So, I have had four party invitations sent to me in the past few weeks all with a start time of 8 p.m. or later. As we head into this season of parties, I imagine we'll all see more like these. The truth is that because my MS is so unpredictable with fatigue levels, I can only 'tentatively' commit to such activities. I always feel bad for not being able to be more committed to things and I'm not always truthful about why I may or may not attend. While I may be physically awake after that time, my cognitive skills often take a big hit and I'm just not able to socialize in a way that makes me comfortable. As my family knows, I just 'hit the wall'.

The truth about my journey with MS is that I just don't know where my body will be on any given day/night so things like parties, community walks (I just canceled out of one), late night events or events where I'll be standing a lot have to take on the 'tentative' nature. The truth is that if I have a relaxing day with naps and no stress factors, I may be able to go out later into the night. Then again, sometimes no amount of rest can keep the symptoms from coming. I recently spontaneously went to a movie at 9 p.m. on a Saturday night and I felt great so this is not out of the realm of possibilities, but it is unpredictable. However, it all depends on this little monster that resides in my not so hidden MS closet.  Sometimes it stays hidden and I can put on that party hat, but sometimes that monster likes to barge out and be heard. 

I am blessed to have so many wonderful friends who want to invite me to parties and I hope you continue to do so. This is not an excuse to stop inviting me to parties, but this is just a head's up that it isn't personal if I don't show up (which happens more often than I care to admit).

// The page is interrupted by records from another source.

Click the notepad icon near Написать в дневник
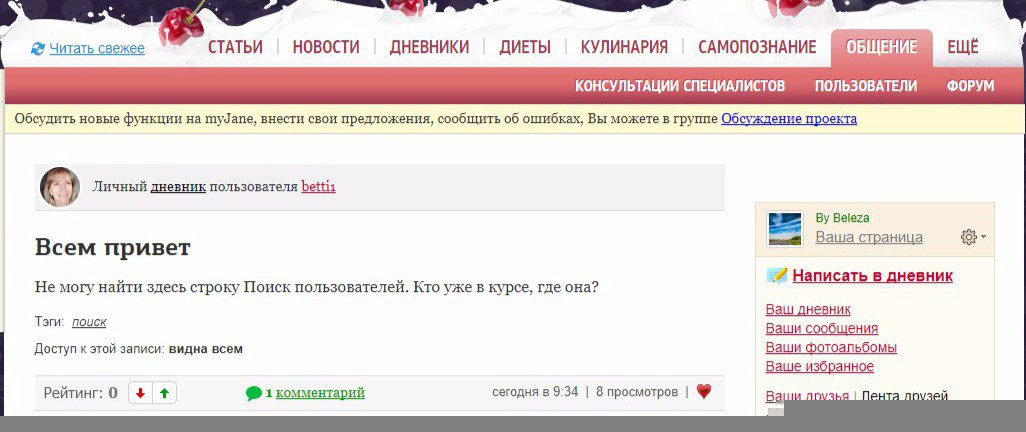The height and width of the screenshot is (432, 1026). click(x=776, y=276)
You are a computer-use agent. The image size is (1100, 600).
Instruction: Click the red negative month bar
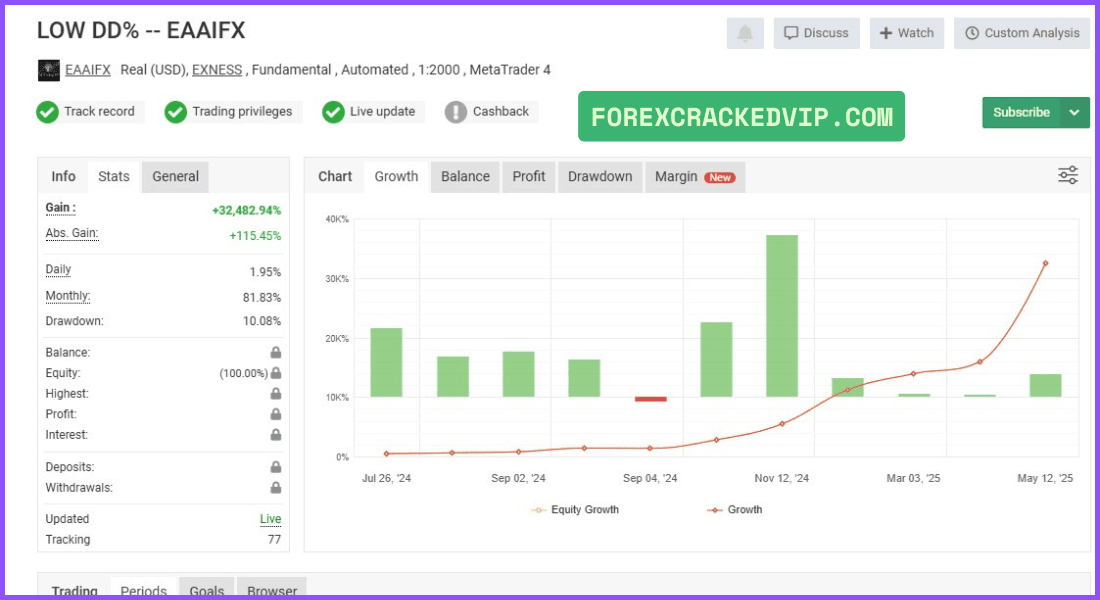[x=650, y=399]
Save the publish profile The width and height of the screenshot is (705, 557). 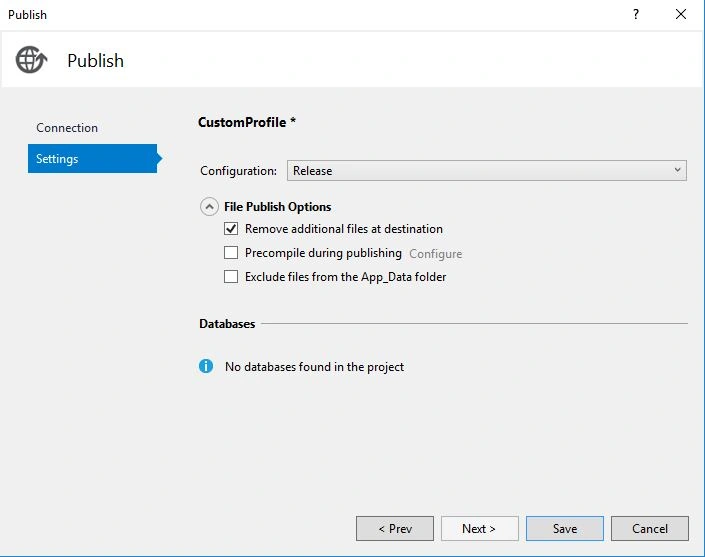coord(565,528)
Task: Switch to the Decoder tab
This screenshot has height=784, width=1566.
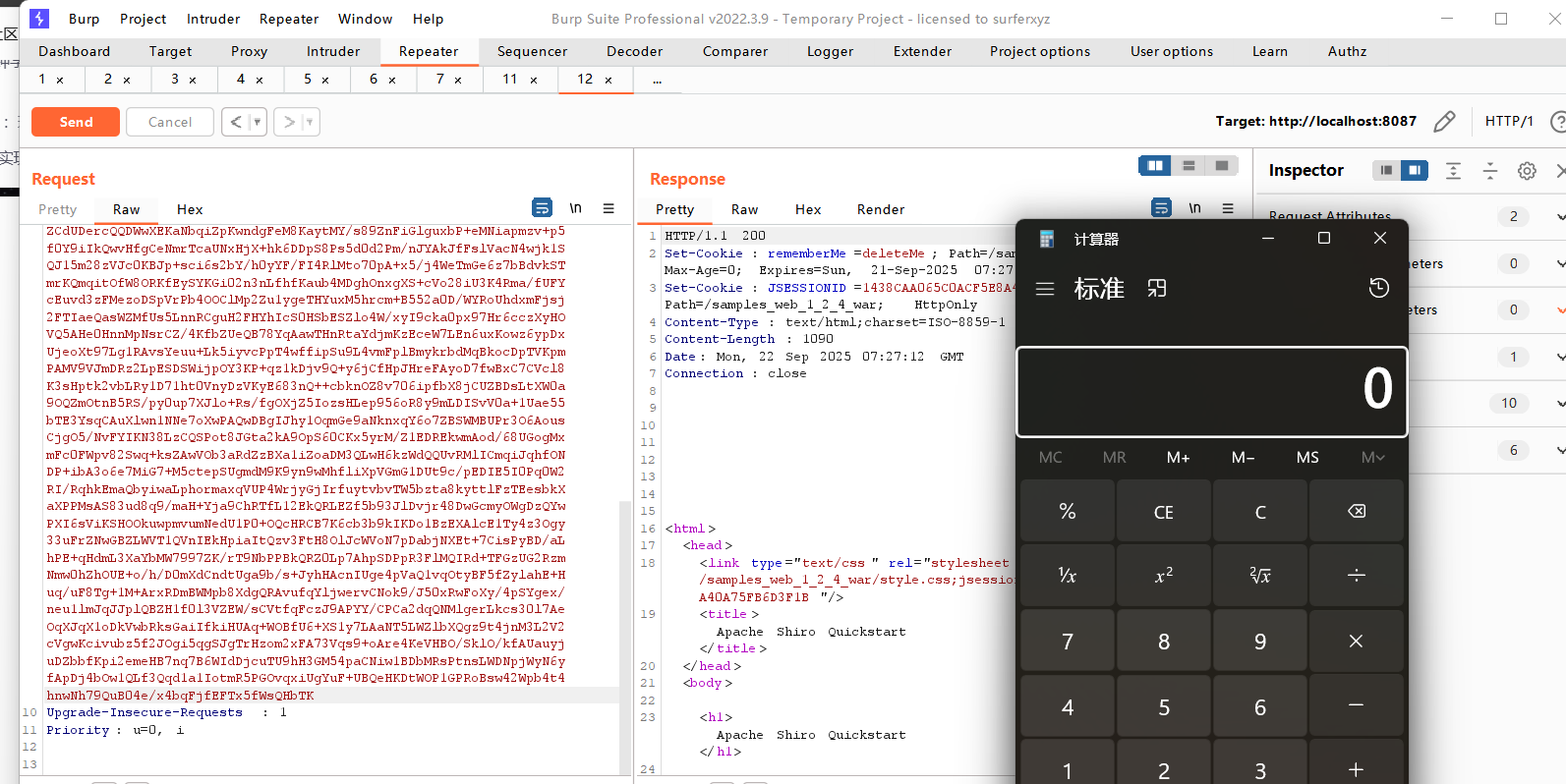Action: click(x=634, y=51)
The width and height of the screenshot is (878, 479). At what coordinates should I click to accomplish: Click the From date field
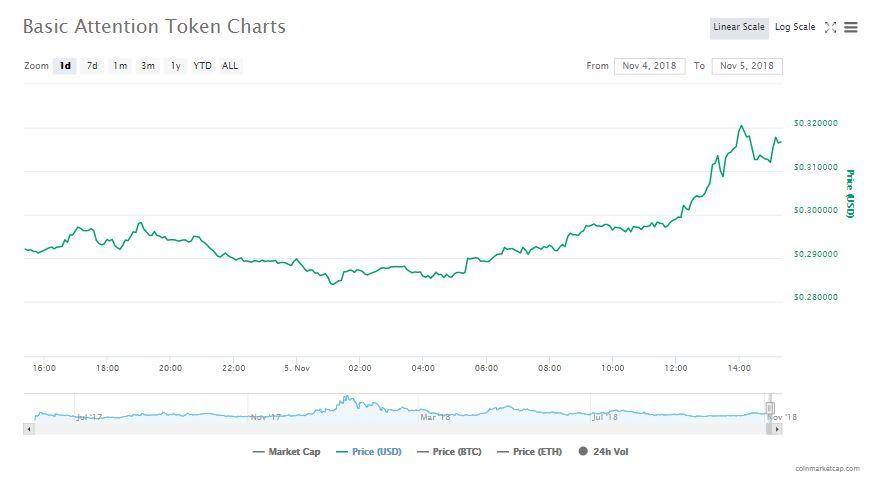pos(649,66)
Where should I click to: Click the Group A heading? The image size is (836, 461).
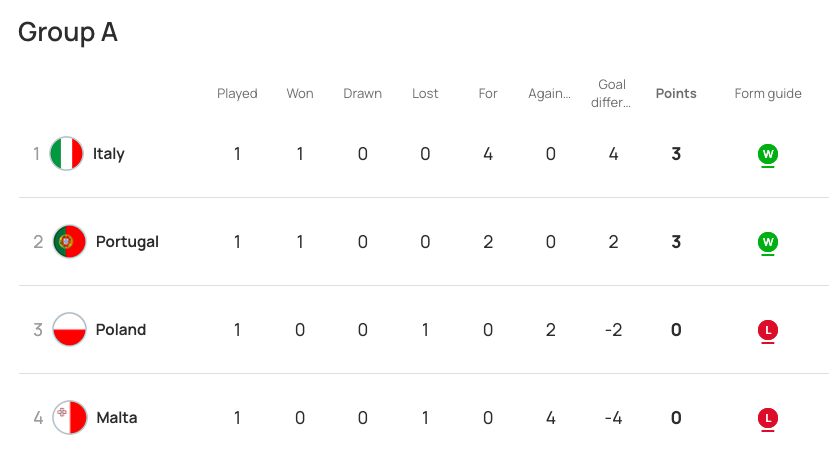(68, 32)
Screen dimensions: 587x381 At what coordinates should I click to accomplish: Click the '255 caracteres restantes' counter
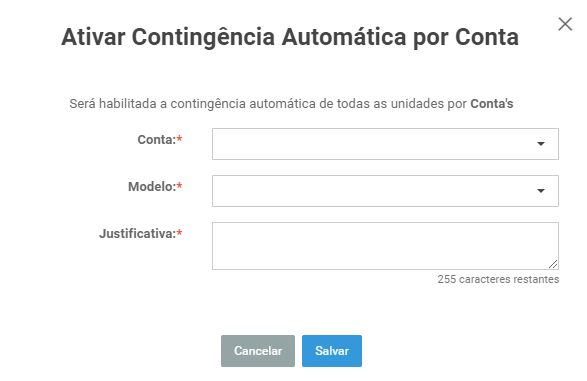pyautogui.click(x=498, y=279)
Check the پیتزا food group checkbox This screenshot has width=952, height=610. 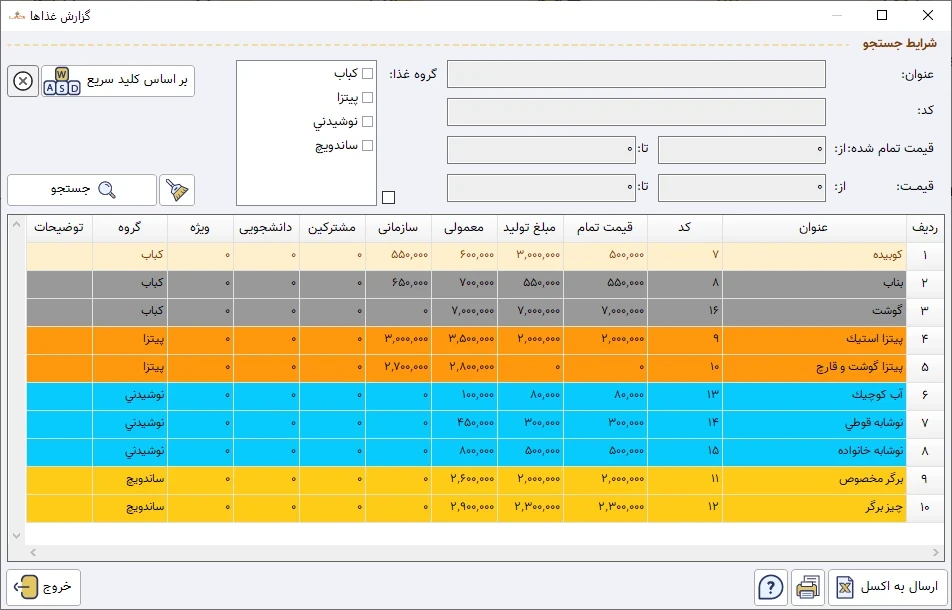click(367, 98)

Also, I realize that many will read this and may jokingly explain that they have this issue too and it's called old age or being over worked, etc... (sometimes this is said because it's true and sometimes it's a nervous humor to try and make me and others feel better). Those of us with these disorders also have age and work to contend with in addition to a nerve damaging illness.  I understand that there are similarities to age and over working but I am hoping that ya'll will take a moment to understand M.S. and any other disability that impacts someone's cognitive function, fatigue and ability to be 'on'.  I don't need anyone to try and make it better because it is what it is. I'm being real in this moment and ask for the same in return.  And if you are someone in this same situation, feel free to copy my example here for your own use. I first posted this on FB as a note so I can return to it when needed. Perhaps even as a reminder to myself to listen to my body. 

Continuing to remember to just breathe.